Escândalo no Santa Maria: diretor de Dermatologia demite-se

24 jun, 09:38

EXCLUSIVO: Paulo Filipe, que é também presidente da Sociedade Portuguesa de Dermatologia, será substituído no maior hospital do país por uma diretora interina

O diretor da unidade de Dermatologia do Hospital de Santa Maria apresentou a demissão, ontem ao final do dia, depois de ter sido confrontado com os resultados preliminares do relatório interno solicitado pelo presidente do Conselho de Administração às cirurgias adicionais, na sequência da investigação do Exclusivo da TVI (do mesmo grupo da CNN Portugal) aos gastos abusivos praticados por médicos daquela unidade aos fins de semana.

As chamadas cirurgias adicionais, criadas para diminuir as listas de espera, foram aproveitadas por vários dermatologistas do maior hospital do país para faturar milhares de euros.

O primeiro caso, e até agora o mais grave, envolve o médico Miguel Alpalhão, responsável pela codificação do serviço. Só este médico ganhou 400 mil euros em apenas 10 sábados. 50 mil num único dia.

Este médico operou os próprios pais e, em entrevista ao Expresso, depois de ter recusado sempre falar com a TVI, disse ter seguido todas as regras.

Só que Miguel Alpalhão estava longe de ser caso único.

Na passada sexta-feira, o Exclusivo noticiou um novo escândalo no serviço de dermatologia do Santa Maria.

A médica Rita Travassos registou a realização de cirurgias em seu nome, que foram afinal feitas por médicos internos, enquanto a clínica se encontrava num congresso em Itália, a mais de dois mil quilómetros de distância. Só em 2024, esta médica encaixou 113 mil euros em apenas sete sábados.

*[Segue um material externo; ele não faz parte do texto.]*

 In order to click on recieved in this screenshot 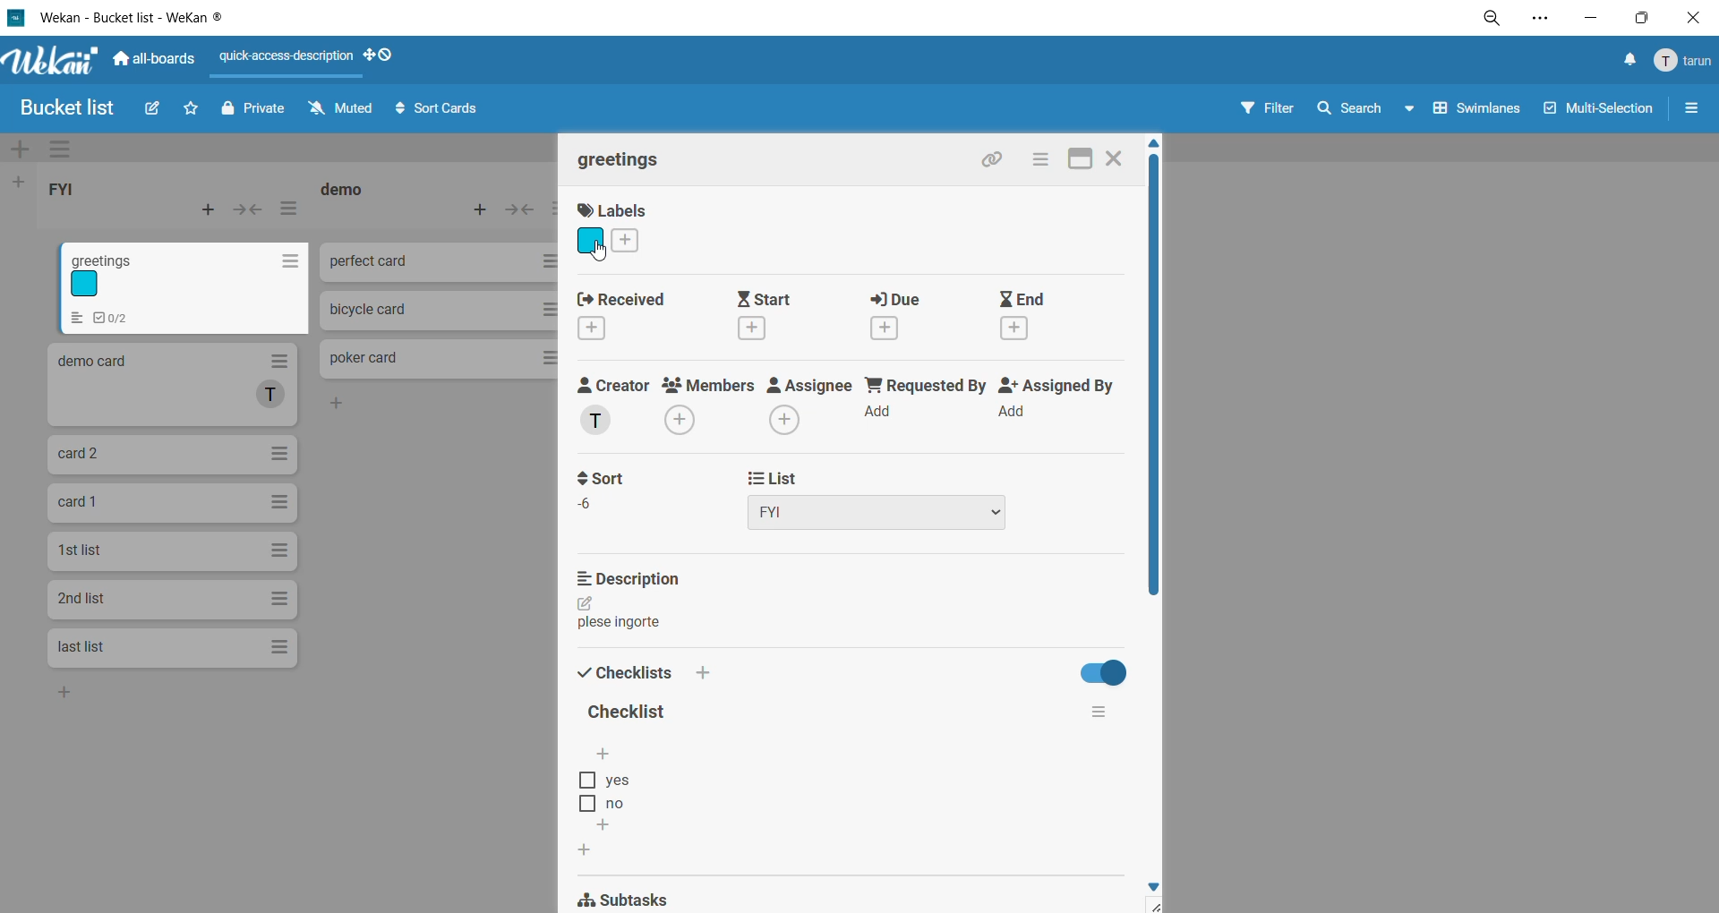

Em declarações à TVI, um dermatologista que solicitou anonimato, com medo de represálias descreveu desta forma a situação do serviço:

“Atualmente, a Dermatologia do Santa Maria é uma anarquia completa. O serviço está ao abandono. Temos uma urgência que funciona das 09:00 às 21:00. Todos os dias é garantida, na maioria, por médicos internos, médicos em formação que estão escalados sozinhos, sem qualquer apoio, sem qualquer supervisão, e são eles os responsáveis pelos doentes mais complexos”. Este médico explica ainda que são vários os colegas que entendem que os valores pagos por estas cirurgias são “obscenos”. “Algo não está correto e não faz sentido, tendo em conta a complexidade dos procedimentos que são feitos”, aponta.

Depois desta entrevista, emitida no sábado passado, o presidente do Conselho de Administração do Santa Maria chamou o diretor da dermatologia, Paulo Filipe.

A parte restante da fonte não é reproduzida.